Maybe you are just a little hungry. In that case, enjoy the trail mix without judgment and without distraction. Step away from your laptop and give yourself a few minutes to focus on eating. Savor your snack, then stop when you’ve had enough. But if you’re not, what do you need to fill the void that you were going to try to fill with snacks?
Restructure Your Meals
If you’re frequently hungry between meals, chances are that you’re simply not eating enough at mealtime.
Folks who practice intermittent fasting may be especially susceptible to undereating. Based on the questions we get in our Facebook communities, many people struggle to eat enough calories, and especially enough protein, in a compressed eating window. Eating in a slight caloric deficit might not be a problem depending on your goals. However, failing to get enough protein will trip you up, if for no other reason than you’re unlikely to feel satiated (but for other reasons, too).
Meal frequency (how many meals?) and meal timing (when do you eat them?) both matter for health, but neither matter as much as eating enough nutrient-dense foods. That means that if you’re struggling to nourish yourself in one or two meals a day, adding a third meal or a substantial snack in between meals is probably the right call. Yes, even if you have to extend your eating window.
Likewise, if you’re delaying your first meal until you’re completely famished, you might be digging yourself into a hunger hole you can’t get out of no matter how much you eat later in the day. Consider eating earlier in the day, and make sure your first meal is a hearty one.
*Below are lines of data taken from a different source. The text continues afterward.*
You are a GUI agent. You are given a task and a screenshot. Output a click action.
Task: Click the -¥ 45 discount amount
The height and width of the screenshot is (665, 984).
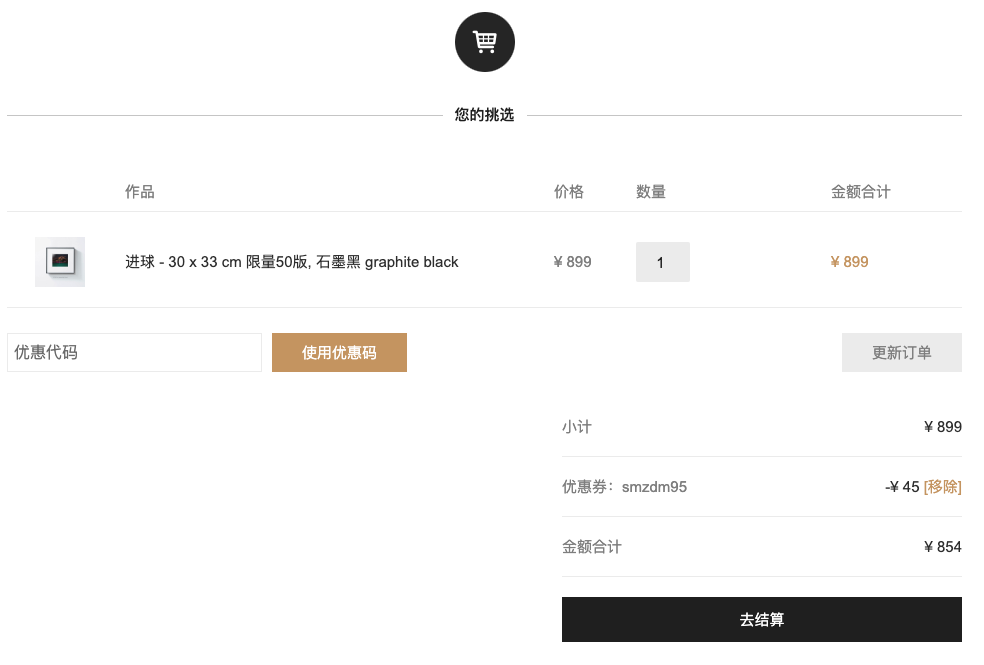pyautogui.click(x=902, y=487)
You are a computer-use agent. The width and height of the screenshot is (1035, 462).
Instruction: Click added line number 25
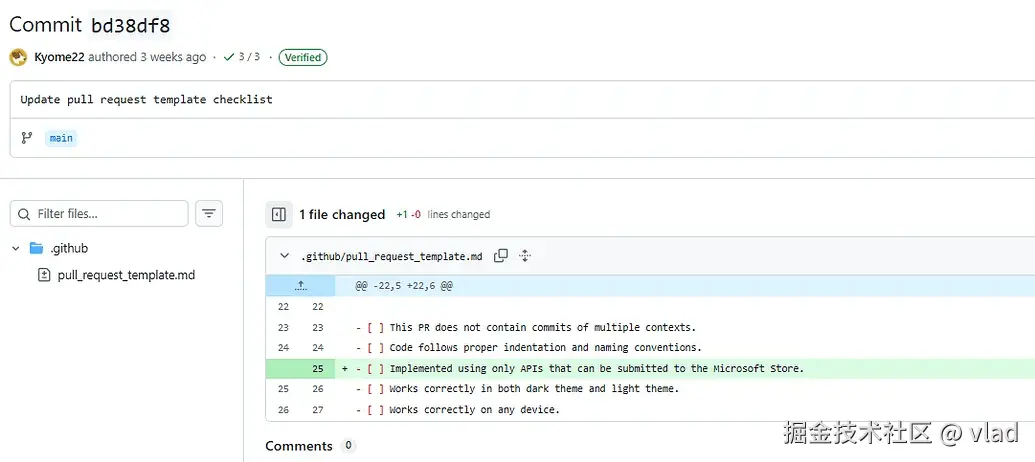[x=317, y=368]
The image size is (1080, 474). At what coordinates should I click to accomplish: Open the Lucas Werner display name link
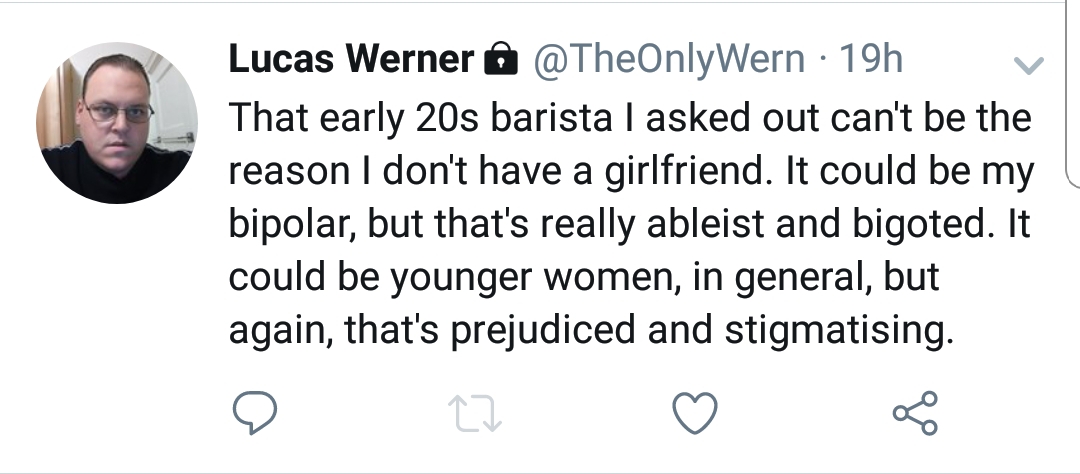(x=351, y=59)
I like the taste of fatty coffee as much as the next person, but it’s not a meal.
Choose Supportive Snacks
If you’re going to snack, opt for your typical Primal fare as opposed to “snack foods.” Based on the studies that found snacking to be beneficial, it’s best to snack on whole foods instead of hyper-processed foods—no surprise there—and include some protein or fiber for satiety.
When possible, treat snacks more like small meals. Choose the same foods you would eat for a meal, just less of them. Primal-friendly grab-and-go options include:
- Beef jerky, biltong
- Greek yogurt
- Full-fat cottage cheese
- Hard-boiled eggs
- Veggies and dip
Check out these past posts for more ideas:
Try “Movement Snacking”
Before you grab a snack, try moving your body for a few minutes. A short exercise break can dampen cravings and distract you if you’re feeling snacky out of boredom or malaise. If you still want a snack after you finish, hey, at least you got a short workout in.
When you think about it, microworkouts are like movement snacks—quick, bite-sized, and satisfying.
Take a Nap
Every single time I write about hunger or cravings, I urge people to sleep more. Today’s no different. Sleep deprivation increases the desire to snack. And, when you’re tired, you’re less likely to gravitate towards those supportive snack options listed above. You’re going to be drawn toward more energy-dense, carbohydrate-rich foods.
The bottom line is, it’s going to be hard to break your snacking habit if you’re chronically tired or otherwise not nourishing yourself—literally or figuratively.